Files
Abstract
The human proteome comprises tens of thousands of proteins, each tailored for a specific function by the selective pressures of evolution. The field of protein design seeks to develop proteins with new or enhanced functions at will, ultimately bypassing the evolutionary clock. In this thesis, we introduce general machine-learning methods for accelerating protein design, with a particular focus on modeling protein structure.
First, we propose an approach for fixed-backbone design (Chapter 2), the problem of designing primary sequence and side-chain rotamers for a given backbone conformation. Whereas classic approaches formulate sequence and rotamer design tasks separately, we offer an approach to solve both simultaneously. To realize this, we develop a deep neural network that effectively leverages backbone coordinates. By exploiting backbone geometry, we efficiently represent atomic microenvironments at the coordinate level and ultimately avoid discrete rotamer sampling. This results in more robust designs and accurate quality estimates for downstream tasks.

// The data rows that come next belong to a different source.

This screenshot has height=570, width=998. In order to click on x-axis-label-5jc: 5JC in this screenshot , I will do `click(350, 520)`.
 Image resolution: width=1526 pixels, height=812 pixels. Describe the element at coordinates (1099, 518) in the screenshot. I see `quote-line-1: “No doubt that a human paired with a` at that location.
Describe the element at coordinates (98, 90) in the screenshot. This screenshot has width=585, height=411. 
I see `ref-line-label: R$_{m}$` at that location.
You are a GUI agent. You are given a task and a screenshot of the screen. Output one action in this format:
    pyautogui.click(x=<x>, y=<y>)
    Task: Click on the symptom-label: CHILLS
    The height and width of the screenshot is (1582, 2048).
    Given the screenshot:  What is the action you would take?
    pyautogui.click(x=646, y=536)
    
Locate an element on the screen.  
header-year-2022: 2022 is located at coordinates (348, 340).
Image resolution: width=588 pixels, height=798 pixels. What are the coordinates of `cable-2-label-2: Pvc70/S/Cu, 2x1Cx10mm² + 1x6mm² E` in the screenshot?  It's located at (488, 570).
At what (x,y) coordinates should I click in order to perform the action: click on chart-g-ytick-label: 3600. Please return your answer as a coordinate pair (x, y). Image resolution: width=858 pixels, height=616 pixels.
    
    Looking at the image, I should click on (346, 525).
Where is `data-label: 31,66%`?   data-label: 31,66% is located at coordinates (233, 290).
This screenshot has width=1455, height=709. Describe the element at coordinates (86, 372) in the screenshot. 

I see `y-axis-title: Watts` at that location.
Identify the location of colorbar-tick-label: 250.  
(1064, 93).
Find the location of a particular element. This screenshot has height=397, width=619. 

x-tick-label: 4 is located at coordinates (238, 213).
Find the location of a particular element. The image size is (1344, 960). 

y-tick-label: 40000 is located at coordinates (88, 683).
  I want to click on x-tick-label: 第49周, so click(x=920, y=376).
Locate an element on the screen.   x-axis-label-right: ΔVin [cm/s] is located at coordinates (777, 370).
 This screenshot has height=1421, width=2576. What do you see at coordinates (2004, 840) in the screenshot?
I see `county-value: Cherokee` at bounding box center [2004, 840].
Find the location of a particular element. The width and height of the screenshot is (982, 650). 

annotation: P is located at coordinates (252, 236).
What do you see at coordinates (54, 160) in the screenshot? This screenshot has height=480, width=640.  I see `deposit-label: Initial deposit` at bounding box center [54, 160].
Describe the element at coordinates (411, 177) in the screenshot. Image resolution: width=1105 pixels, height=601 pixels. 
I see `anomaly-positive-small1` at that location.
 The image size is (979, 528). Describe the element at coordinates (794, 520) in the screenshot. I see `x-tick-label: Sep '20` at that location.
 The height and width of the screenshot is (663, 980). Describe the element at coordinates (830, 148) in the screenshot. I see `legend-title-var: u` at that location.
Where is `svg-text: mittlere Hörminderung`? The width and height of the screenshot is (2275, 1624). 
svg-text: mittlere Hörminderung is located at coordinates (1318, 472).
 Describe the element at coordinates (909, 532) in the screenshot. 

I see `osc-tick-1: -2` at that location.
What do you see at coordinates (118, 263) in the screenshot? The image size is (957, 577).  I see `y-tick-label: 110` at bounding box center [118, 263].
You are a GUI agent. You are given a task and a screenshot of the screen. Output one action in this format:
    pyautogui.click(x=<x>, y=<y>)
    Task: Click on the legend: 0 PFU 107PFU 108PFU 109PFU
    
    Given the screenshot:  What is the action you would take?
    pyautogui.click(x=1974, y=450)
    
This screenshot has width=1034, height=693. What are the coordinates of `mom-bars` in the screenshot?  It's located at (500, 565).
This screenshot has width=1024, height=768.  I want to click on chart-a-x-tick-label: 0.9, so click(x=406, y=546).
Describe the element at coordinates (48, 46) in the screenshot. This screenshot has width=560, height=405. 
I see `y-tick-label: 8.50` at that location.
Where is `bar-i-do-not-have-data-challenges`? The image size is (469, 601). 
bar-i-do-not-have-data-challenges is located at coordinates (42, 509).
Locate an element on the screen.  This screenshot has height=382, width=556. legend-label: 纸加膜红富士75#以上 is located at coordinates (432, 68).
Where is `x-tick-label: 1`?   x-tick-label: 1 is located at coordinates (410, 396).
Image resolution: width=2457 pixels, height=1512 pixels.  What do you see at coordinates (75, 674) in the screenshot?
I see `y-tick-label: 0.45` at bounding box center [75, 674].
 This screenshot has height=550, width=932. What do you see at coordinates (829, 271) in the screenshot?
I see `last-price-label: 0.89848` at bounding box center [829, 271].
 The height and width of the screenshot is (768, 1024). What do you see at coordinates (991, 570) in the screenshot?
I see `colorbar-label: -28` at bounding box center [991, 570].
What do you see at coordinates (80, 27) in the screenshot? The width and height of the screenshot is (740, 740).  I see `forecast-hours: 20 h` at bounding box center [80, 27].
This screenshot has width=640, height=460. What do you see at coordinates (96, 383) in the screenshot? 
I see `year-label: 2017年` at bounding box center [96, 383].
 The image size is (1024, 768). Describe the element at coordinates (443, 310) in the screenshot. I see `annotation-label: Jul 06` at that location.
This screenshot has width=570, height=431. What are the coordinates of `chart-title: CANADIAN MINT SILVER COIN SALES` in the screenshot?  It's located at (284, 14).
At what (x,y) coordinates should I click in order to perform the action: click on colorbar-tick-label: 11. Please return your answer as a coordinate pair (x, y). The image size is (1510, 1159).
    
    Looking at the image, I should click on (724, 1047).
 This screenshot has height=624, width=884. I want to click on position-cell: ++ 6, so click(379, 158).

Next, we introduce a framework for flexible protein-protein docking (Chapter 3), the task of determining the structure of a protein complex given the unbound structures of its constituent chains. Traditional docking methods are limited by their reliance on empirical physics-based scoring functions, inability to accommodate conformational flexibility, and failure to incorporate binding sites. To address these challenges, we propose an end-to-end approach that can model conformational changes and target specific interactions while significantly reducing computational time. As one of the pioneering deep learning methods for this task, we uncover key determinants underlying our success and provide important insights for future research. Finally, we highlight the generality of our approach by extending it to simultaneously dock and co-design the sequence and structure of antibody complementarity-determining regions targeting a specified epitope.